The following diagram depicts a simple voice application. The application consists of a main document, "doc1" that serves as the application entrypoint, an application root document, "app_root", that provides shared application resources, and two additional VoiceXML documents, "doc2" and "doc3". * "doc1" references the external grammar located in the file "gram1". * "doc2" refers to the external grammars located in the files "gram2" and "gram3". * "doc3" refers to the external grammar located in the file "gram4". * The application flows from "doc1" to "doc2" and from "doc2" to "doc3".

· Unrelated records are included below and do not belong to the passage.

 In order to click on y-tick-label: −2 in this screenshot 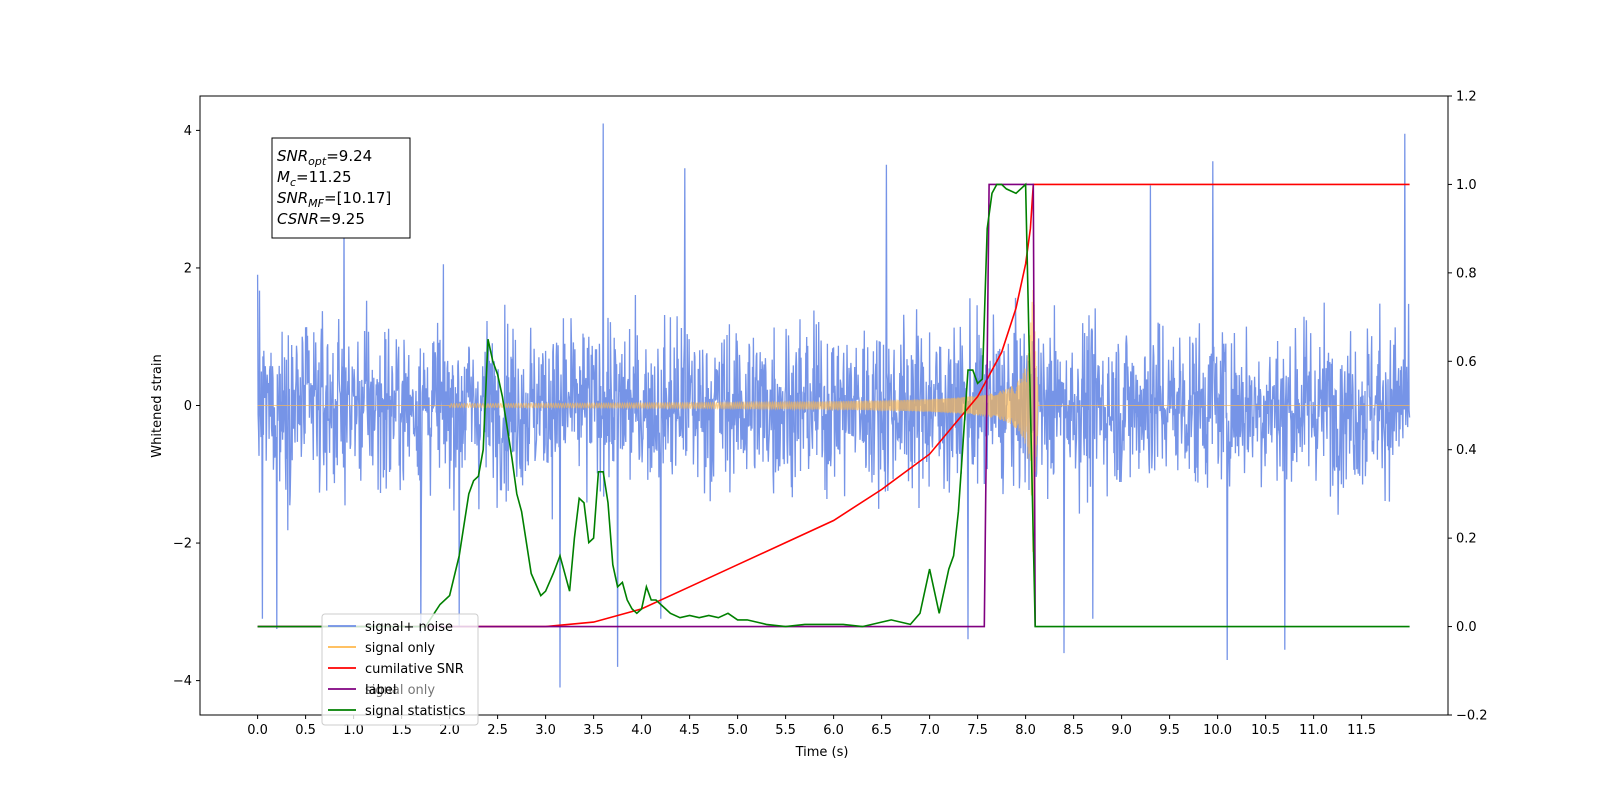, I will do `click(182, 544)`.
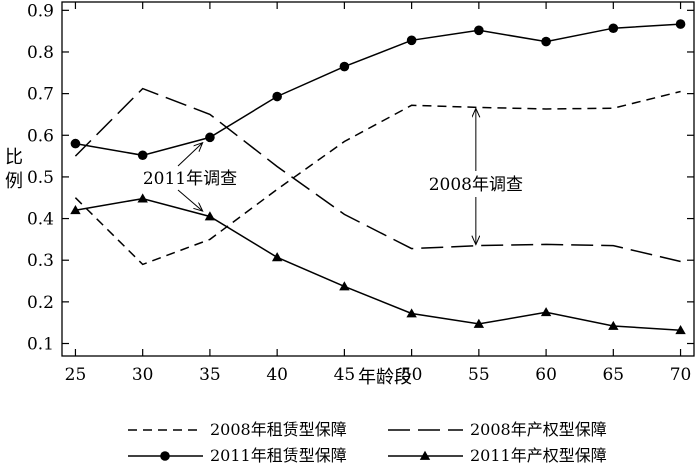 The height and width of the screenshot is (471, 700). Describe the element at coordinates (613, 375) in the screenshot. I see `x-tick-label: 65` at that location.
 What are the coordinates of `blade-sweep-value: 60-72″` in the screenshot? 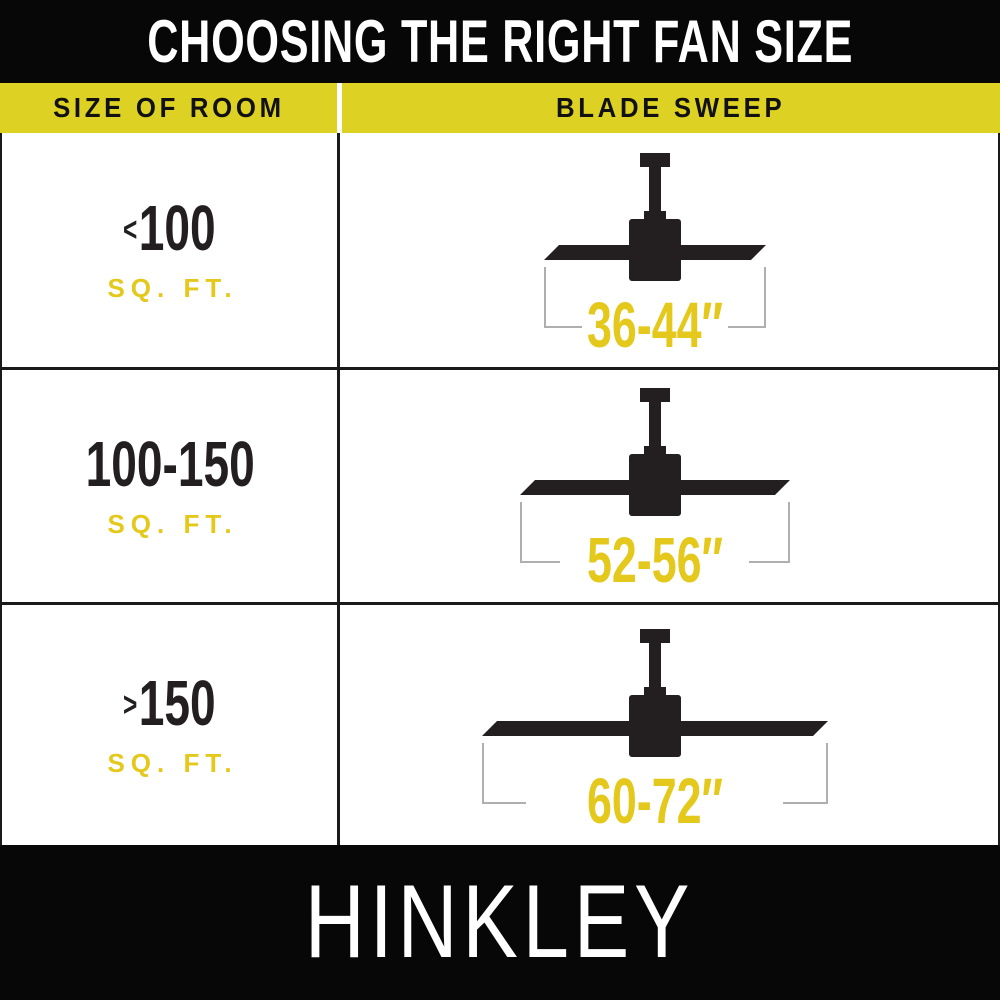 It's located at (655, 801).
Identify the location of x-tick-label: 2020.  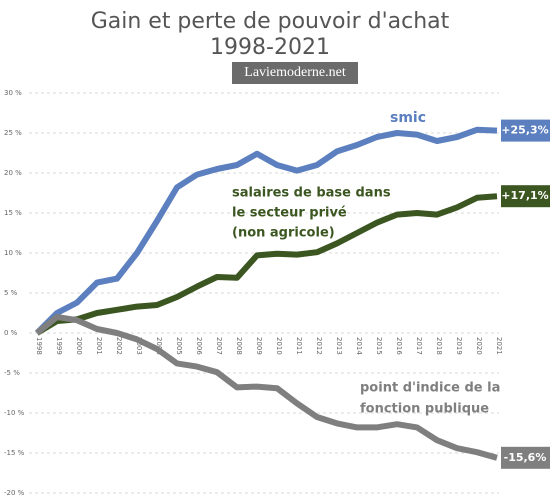
(479, 346).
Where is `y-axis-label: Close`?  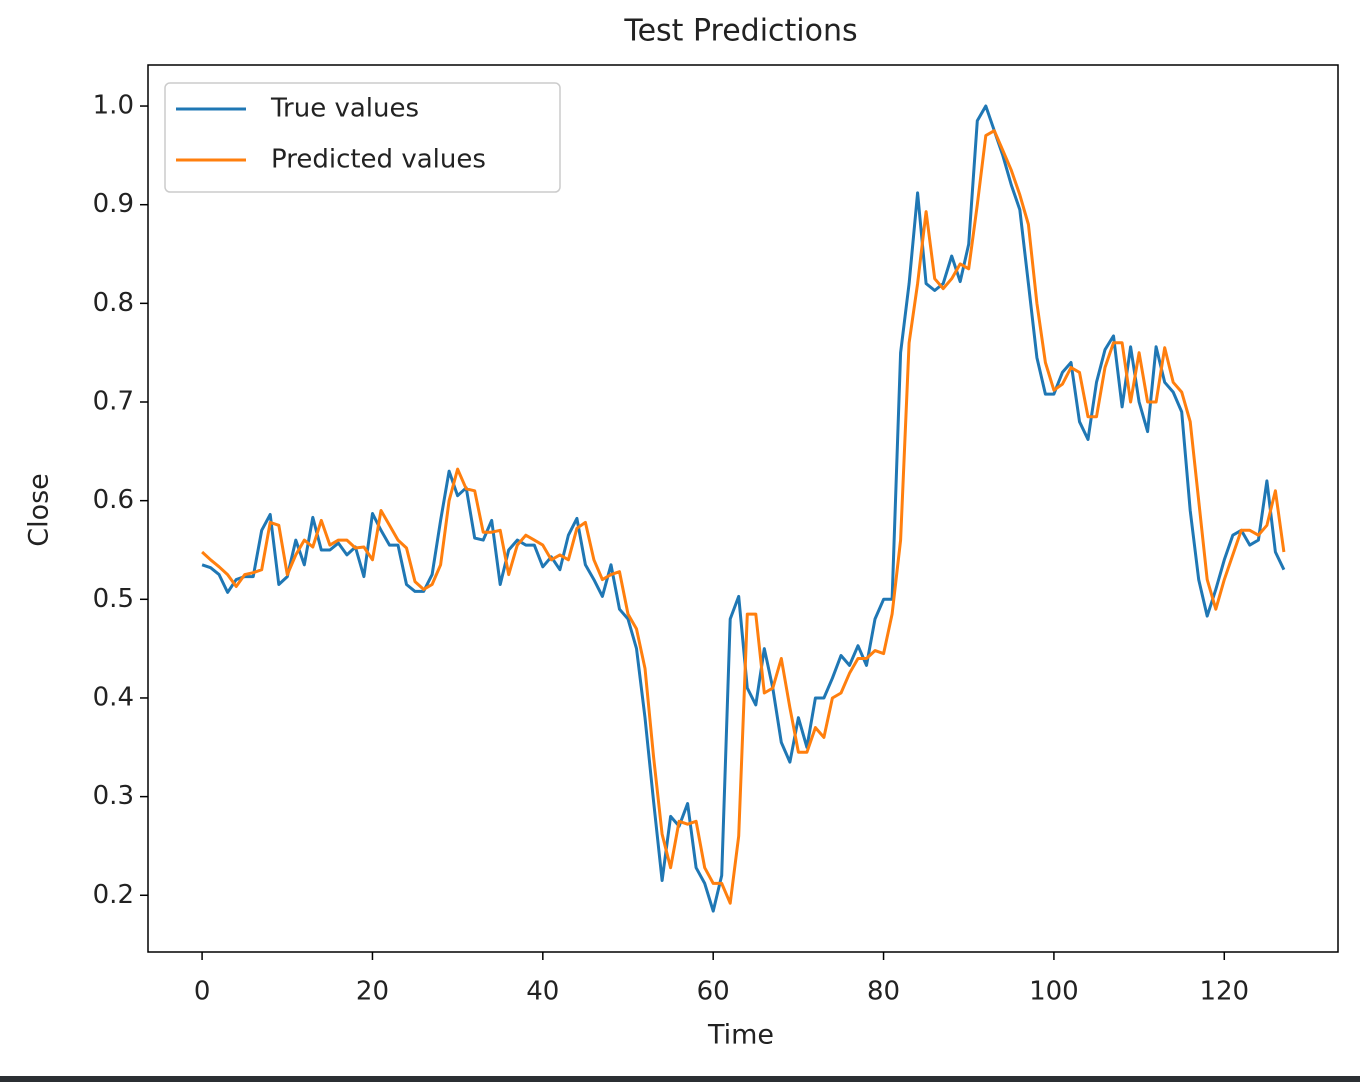 y-axis-label: Close is located at coordinates (40, 510).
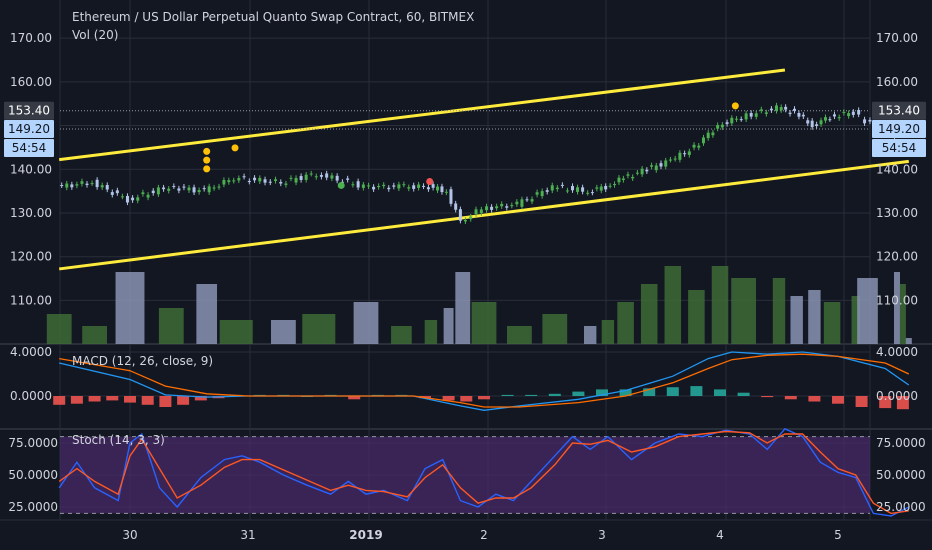 Image resolution: width=932 pixels, height=550 pixels. Describe the element at coordinates (366, 535) in the screenshot. I see `x-tick: 2019` at that location.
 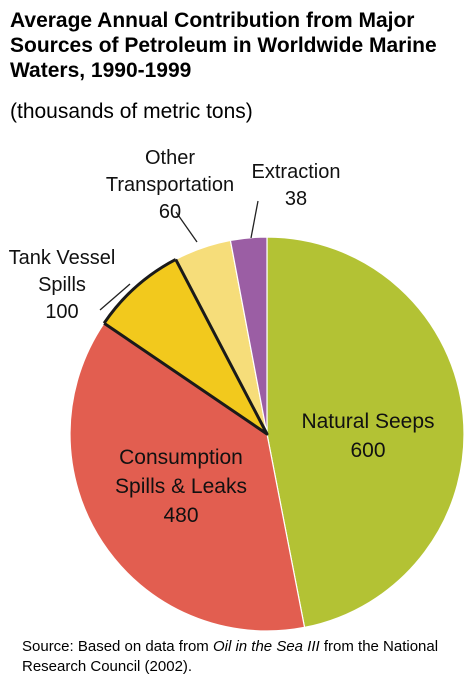 I want to click on slice-label-extraction: Extraction 38, so click(x=296, y=186).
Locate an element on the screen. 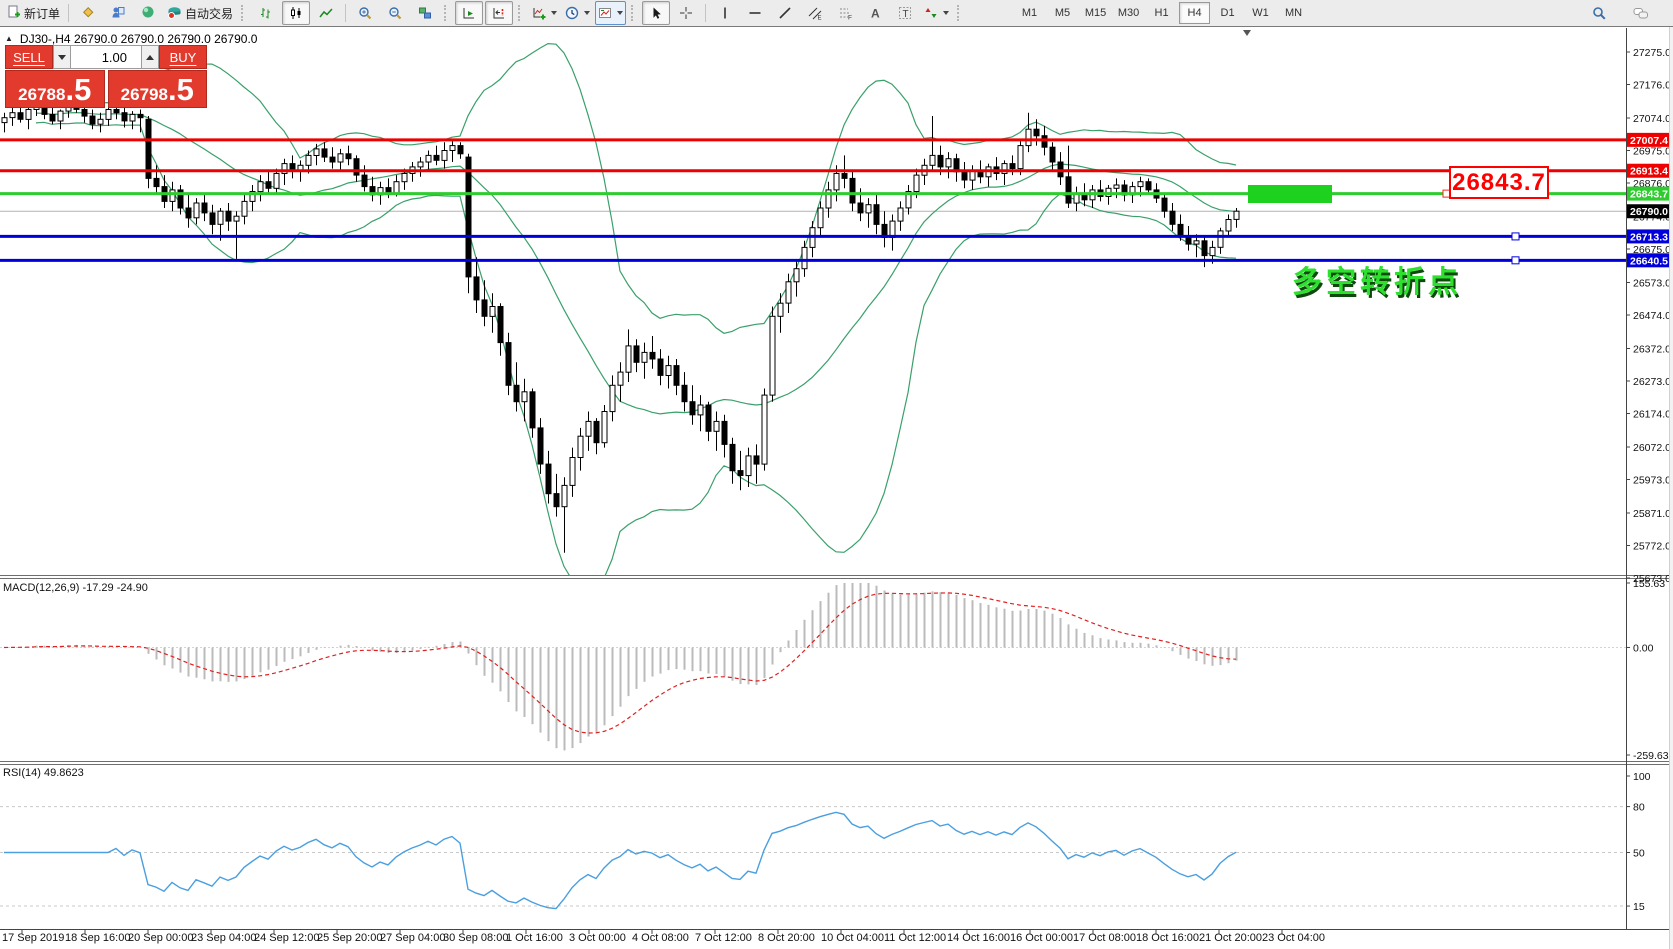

Using Subdialogs:- A subdialog is a self-contained, reusable VoiceXML component. To maintain encapsulation, subdialogs do not have access to the execution context of their user. The execution context includes the variables defined in the calling dialog as well as the resources defined in the application root document pointed to by the VoiceXML document containing the calling dialog. The subdialog element allows you to call a self-contained VoiceXML dialog. In addition to passing parameters to the called dialog via param elements, the called dialog can return values to the caller via the return element. Whether or not you return data from a subdialog, you should always include the return element in the dialog called by the subdialog element to properly return to the execution context of the caller. Just before the subdialog is executed the VoiceXML interpreter suspends the execution context of the caller including all event handlers, grammars, links, scripts, and variables in any scope (dialog, document, application). The VoiceXML interpreter creates a new execution context for the subdialog while it executes. This context is destroyed when the subdialog returns.